▶ DIRECTIONS FOR THIS TASK
Where the line containing "Click the Pair" appears, begin retyping; continue exactly through the final line of the data. Omit every picture.

[Stored records]
----------------------------------------

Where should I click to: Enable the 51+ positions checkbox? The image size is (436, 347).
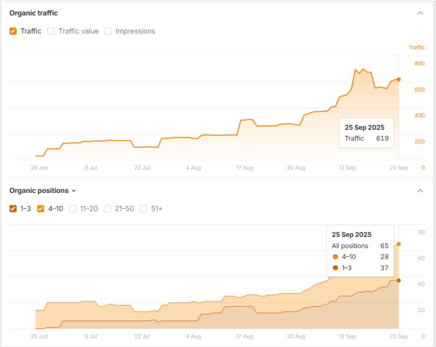[x=143, y=209]
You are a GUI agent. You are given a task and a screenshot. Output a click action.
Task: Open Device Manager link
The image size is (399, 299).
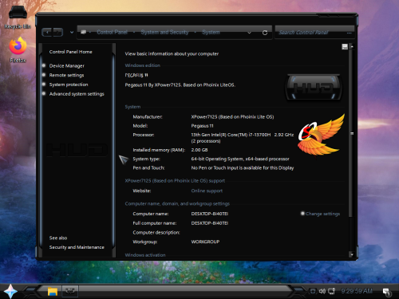click(x=67, y=66)
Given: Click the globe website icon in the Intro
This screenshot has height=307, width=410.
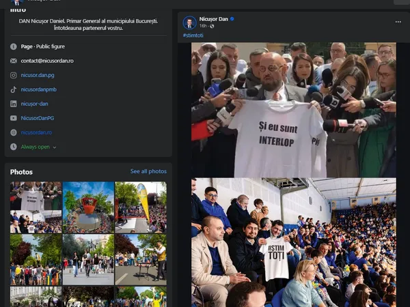Looking at the screenshot, I should (x=14, y=132).
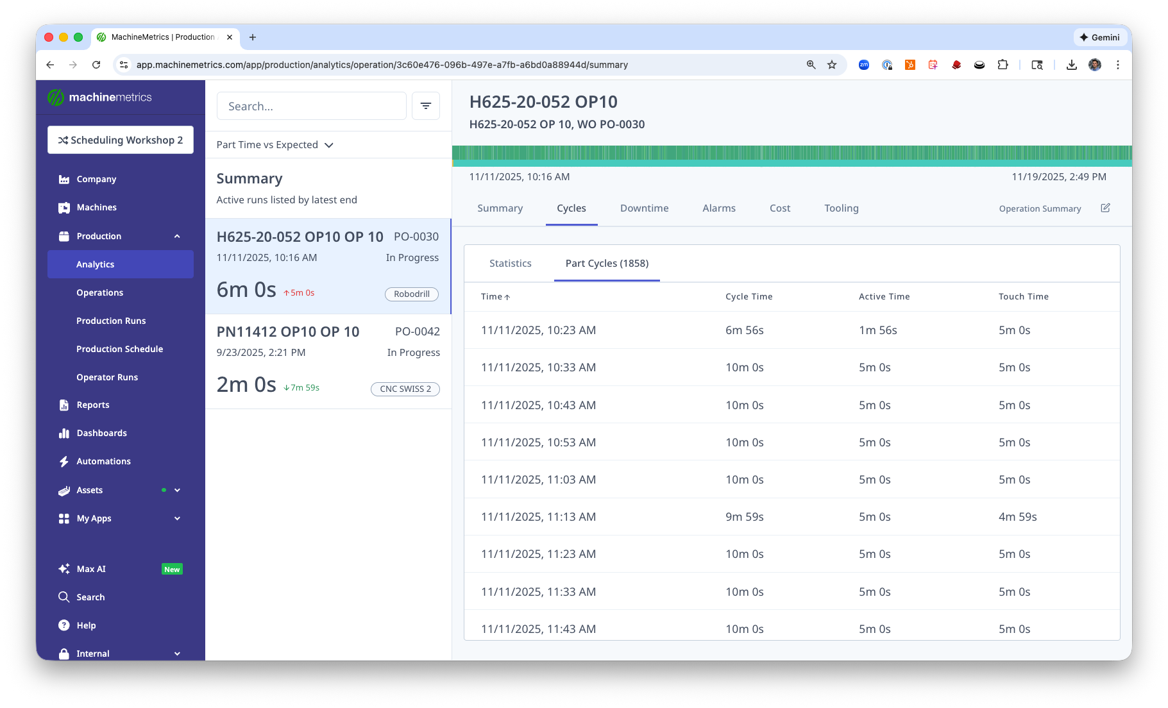
Task: Click into the Search input field
Action: coord(311,106)
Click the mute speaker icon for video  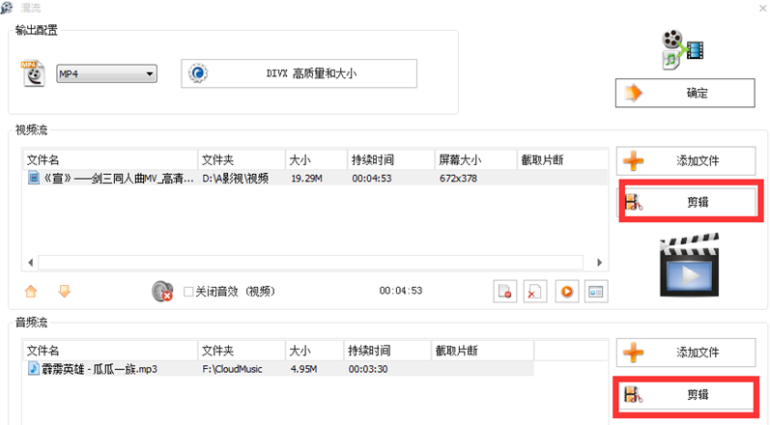click(162, 291)
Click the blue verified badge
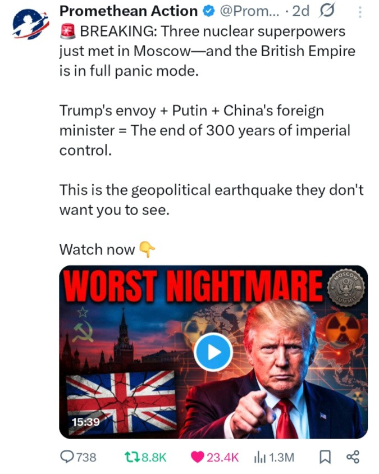The width and height of the screenshot is (379, 474). [x=208, y=11]
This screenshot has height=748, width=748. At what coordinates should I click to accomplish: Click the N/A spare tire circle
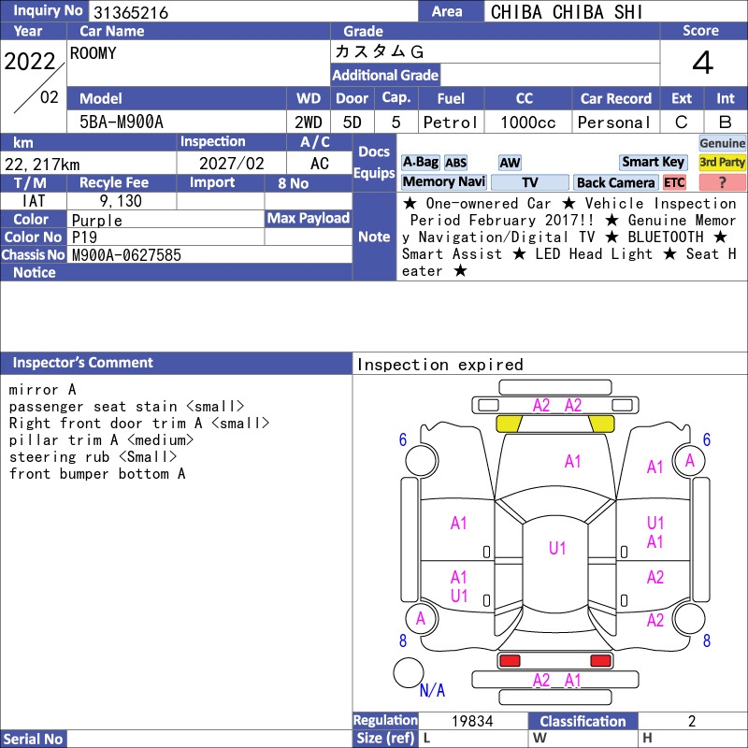click(409, 672)
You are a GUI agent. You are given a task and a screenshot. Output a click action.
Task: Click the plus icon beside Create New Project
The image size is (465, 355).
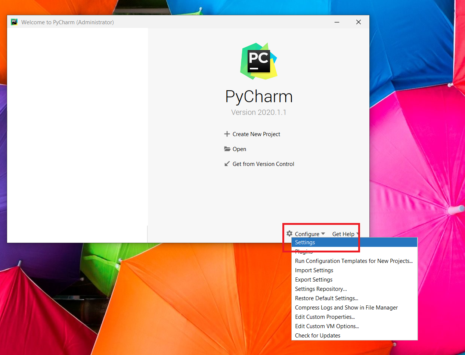227,134
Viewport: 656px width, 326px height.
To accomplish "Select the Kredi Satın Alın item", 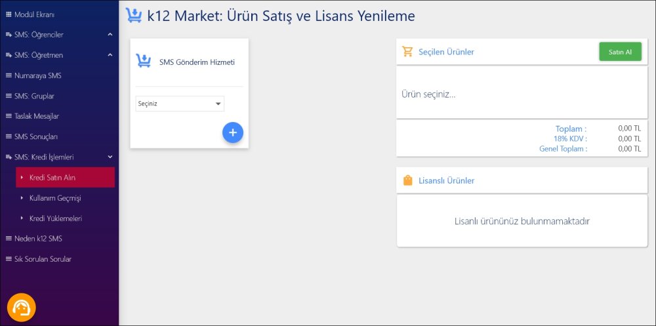I will [52, 177].
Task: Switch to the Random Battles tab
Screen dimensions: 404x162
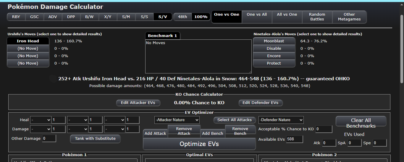Action: pyautogui.click(x=317, y=17)
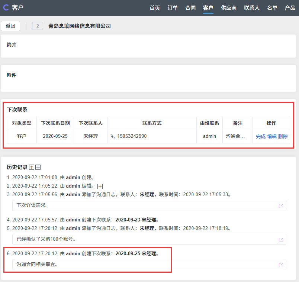Click the app logo icon in header
Screen dimensions: 299x282
coord(6,8)
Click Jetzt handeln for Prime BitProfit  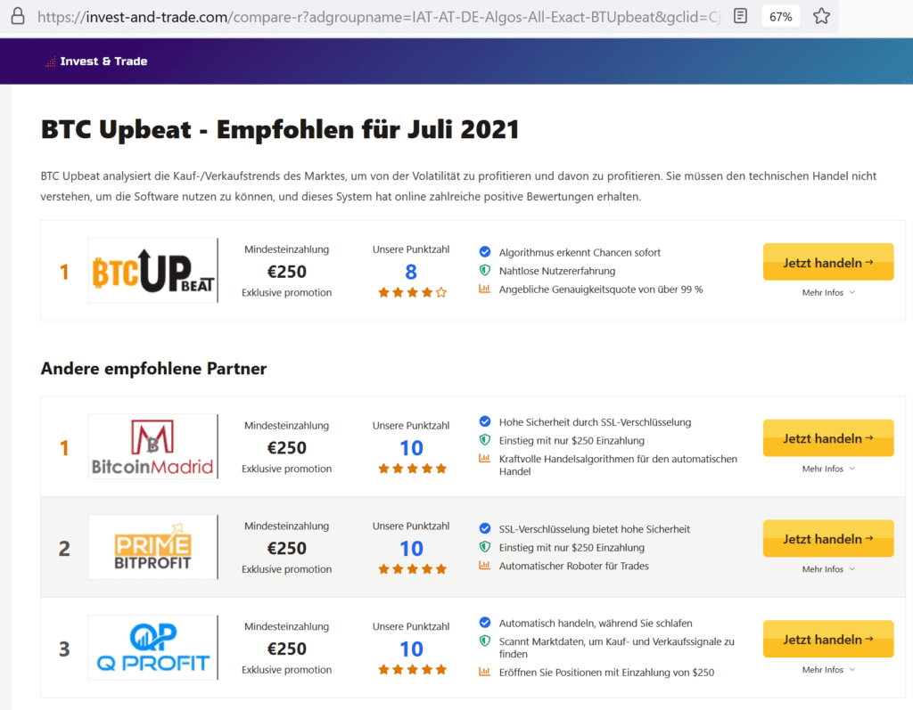click(828, 538)
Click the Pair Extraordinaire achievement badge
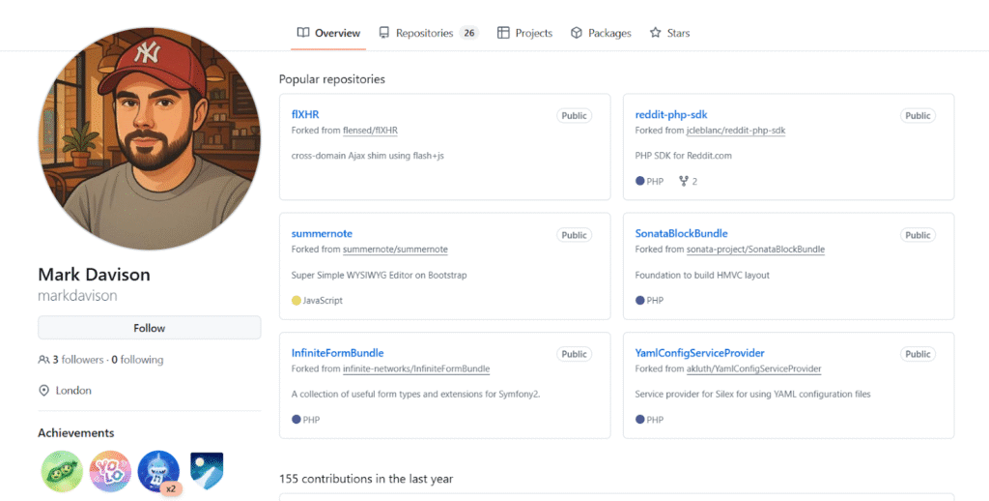The width and height of the screenshot is (989, 501). pyautogui.click(x=62, y=471)
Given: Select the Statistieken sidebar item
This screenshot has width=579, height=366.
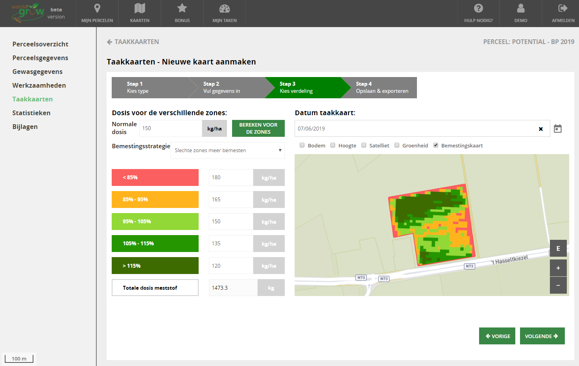Looking at the screenshot, I should [x=31, y=113].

----------------------------------------

▶ SOLVED PROBLEM
Click the Pair Extraordinaire achievement badge
The width and height of the screenshot is (989, 501). pyautogui.click(x=62, y=471)
Given: Select the Statistieken sidebar item
This screenshot has width=579, height=366.
Looking at the screenshot, I should [x=31, y=113].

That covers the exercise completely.